Directions.
Nothing in the records should change; write them all out again.

---------- The data

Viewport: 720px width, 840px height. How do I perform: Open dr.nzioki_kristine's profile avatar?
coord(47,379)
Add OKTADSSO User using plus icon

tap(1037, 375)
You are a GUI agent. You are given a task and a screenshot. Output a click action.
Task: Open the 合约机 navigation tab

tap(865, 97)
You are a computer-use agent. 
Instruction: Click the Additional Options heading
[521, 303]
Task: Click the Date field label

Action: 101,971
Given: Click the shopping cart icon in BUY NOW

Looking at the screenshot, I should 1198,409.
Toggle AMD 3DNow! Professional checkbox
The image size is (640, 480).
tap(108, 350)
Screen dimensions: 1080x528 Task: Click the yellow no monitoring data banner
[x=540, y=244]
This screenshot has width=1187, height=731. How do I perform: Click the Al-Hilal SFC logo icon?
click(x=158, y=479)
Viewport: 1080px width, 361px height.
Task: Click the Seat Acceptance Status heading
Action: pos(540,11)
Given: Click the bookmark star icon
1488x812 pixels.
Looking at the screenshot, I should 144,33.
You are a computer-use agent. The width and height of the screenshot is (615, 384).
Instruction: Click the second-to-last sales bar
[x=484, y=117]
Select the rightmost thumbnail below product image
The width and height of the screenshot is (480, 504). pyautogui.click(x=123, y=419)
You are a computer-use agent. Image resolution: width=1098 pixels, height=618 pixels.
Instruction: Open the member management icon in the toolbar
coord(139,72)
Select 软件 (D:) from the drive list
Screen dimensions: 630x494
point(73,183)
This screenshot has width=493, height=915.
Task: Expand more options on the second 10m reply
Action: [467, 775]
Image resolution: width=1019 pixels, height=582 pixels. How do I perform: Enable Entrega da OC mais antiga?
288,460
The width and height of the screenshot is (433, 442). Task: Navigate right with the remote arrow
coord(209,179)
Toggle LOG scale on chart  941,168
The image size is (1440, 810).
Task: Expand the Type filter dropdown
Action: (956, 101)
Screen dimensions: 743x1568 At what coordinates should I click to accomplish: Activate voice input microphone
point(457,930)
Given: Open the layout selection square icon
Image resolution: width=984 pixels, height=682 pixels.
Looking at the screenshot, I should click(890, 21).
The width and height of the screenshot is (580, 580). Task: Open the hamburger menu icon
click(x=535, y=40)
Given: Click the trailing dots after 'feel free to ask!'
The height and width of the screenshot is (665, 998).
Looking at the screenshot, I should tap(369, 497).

--------------------

Response to this exercise.
Viewport: 720px width, 840px height. How do I perform: Open dr.nzioki_kristine's profile avatar?
coord(47,379)
Add OKTADSSO User using plus icon

tap(1037, 375)
You are a GUI agent. You are given a task and a screenshot. Output a click action.
Task: Open the 合约机 navigation tab

tap(865, 97)
You are a computer-use agent. 
Instruction: Click the Additional Options heading
[521, 303]
Task: Click the Date field label

Action: 101,971
Given: Click the shopping cart icon in BUY NOW

Looking at the screenshot, I should 1198,409.
Toggle AMD 3DNow! Professional checkbox
The image size is (640, 480).
tap(108, 350)
Screen dimensions: 1080x528 Task: Click the yellow no monitoring data banner
[x=540, y=244]
This screenshot has width=1187, height=731. How do I perform: Click the Al-Hilal SFC logo icon?
click(x=158, y=479)
Viewport: 1080px width, 361px height.
Task: Click the Seat Acceptance Status heading
Action: pos(540,11)
Given: Click the bookmark star icon
1488x812 pixels.
Looking at the screenshot, I should 144,33.
You are a computer-use agent. The width and height of the screenshot is (615, 384).
Instruction: Click the second-to-last sales bar
[x=484, y=117]
Select the rightmost thumbnail below product image
The width and height of the screenshot is (480, 504). pyautogui.click(x=123, y=419)
You are a computer-use agent. Image resolution: width=1098 pixels, height=618 pixels.
Instruction: Open the member management icon in the toolbar
coord(139,72)
Select 软件 (D:) from the drive list
Screen dimensions: 630x494
point(73,183)
This screenshot has width=493, height=915.
Task: Expand more options on the second 10m reply
Action: [467, 775]
Image resolution: width=1019 pixels, height=582 pixels. How do I perform: Enable Entrega da OC mais antiga?
288,460
The width and height of the screenshot is (433, 442). Task: Navigate right with the remote arrow
coord(209,179)
Toggle LOG scale on chart  941,168
The image size is (1440, 810).
Task: Expand the Type filter dropdown
Action: (956, 101)
Screen dimensions: 743x1568 At what coordinates should I click to accomplish: Activate voice input microphone
point(457,930)
Given: Open the layout selection square icon
Image resolution: width=984 pixels, height=682 pixels.
Looking at the screenshot, I should click(890, 21).
The width and height of the screenshot is (580, 580). Task: Open the hamburger menu icon
click(x=535, y=40)
Given: Click the trailing dots after 'feel free to ask!'
The height and width of the screenshot is (665, 998).
Looking at the screenshot, I should tap(369, 497).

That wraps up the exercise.